When evaluating options for helping managing central lines in toddlers it may be important to you to know that the Pediatric Central Line Protector™ has been reviewed by the FDA and cleared as a Class I exempt medical device. But you may wonder what that means? The FDA website provides some great information.

510(k) exempt medical devices: Medical devices that do not require FDA review before the devices are marketed are considered “510(k) exempt.” These medical devices are mostly low-risk, Class I devices and some Class II devices that have been determined not to require a 510(k) (named for a section in the Food, Drug, and Cosmetic Act) to provide a reasonable assurance of safety and effectiveness. These devices are exempt from complying with premarket notification requirements subject to the limitations on exemptions; however, they are not exempt from certain general controls. For example, 510(k) exempt devices must

  • be suitable for their intended use
  • be adequately packaged and properly labeled
  • have establishment registration and device listing forms on file with FDA
  • be manufactured under a quality system (with the exception of a small number of class I devices that are subject only to complaint files and general record keeping requirements)

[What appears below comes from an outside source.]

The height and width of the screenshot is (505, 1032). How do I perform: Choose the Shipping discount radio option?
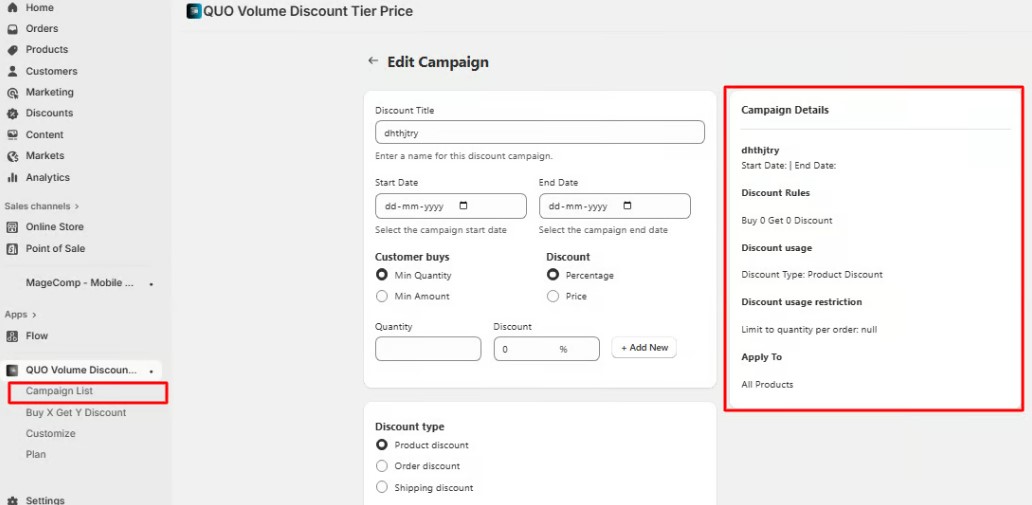coord(382,488)
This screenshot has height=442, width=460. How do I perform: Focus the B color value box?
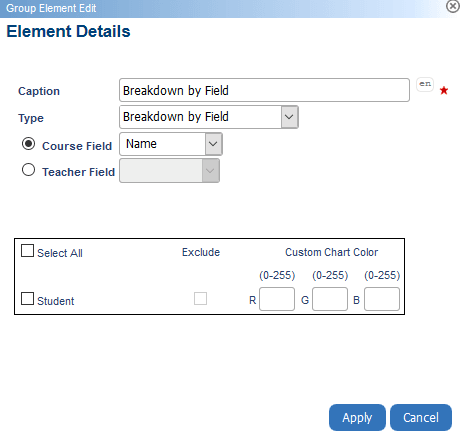382,299
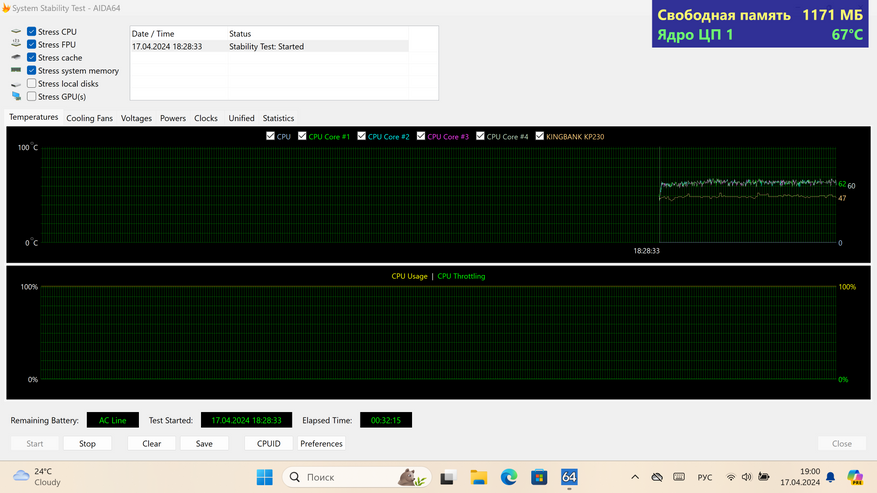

Cleared medical devices: These medical devices are ones that FDA has determined to be substantially equivalent to another legally marketed device. A premarket notification, referred to as a 510(k), must be submitted to FDA for clearance. A 510(k) is most often submitted by the medical device manufacturer. The Medical Device Amendments of 1976 to the Federal Food, Drug and Cosmetic Act established three regulatory classes for medical devices. The three classes are based on the degree of control necessary to assure the various types of devices are safe and effective. Class I – These devices present minimal potential for harm to the user and are often simpler in design than Class II or Class III devices. Examples include enema kits and elastic bandages. 47% of medical devices fall under this category and 95% of these are exempt from the regulatory process. Class II – Most medical devices are considered Class II devices. Examples of Class II devices include powered wheelchairs and some pregnancy test kits. 43% of medical devices fall under this category. Class III – These devices usually sustain or support life, are implanted, or present potential unreasonable risk of illness or injury. Examples of Class III devices include implantable pacemakers and breast implants. 10% of medical devices fall under this category. Exempt – If a device falls into a generic category of exempted Class I devices, a premarket notification application and FDA clearance is not required before marketing the device in the U.S. However, the manufacturer is required to register their establishment and list their generic product with FDA. Examples of exempt devices are manual stethoscopes, mercury thermometers and bedpans.

When considering your purchase, keep in mind that we’ve made the effort to ensure our product has been reviewed and evaluated by the FDA.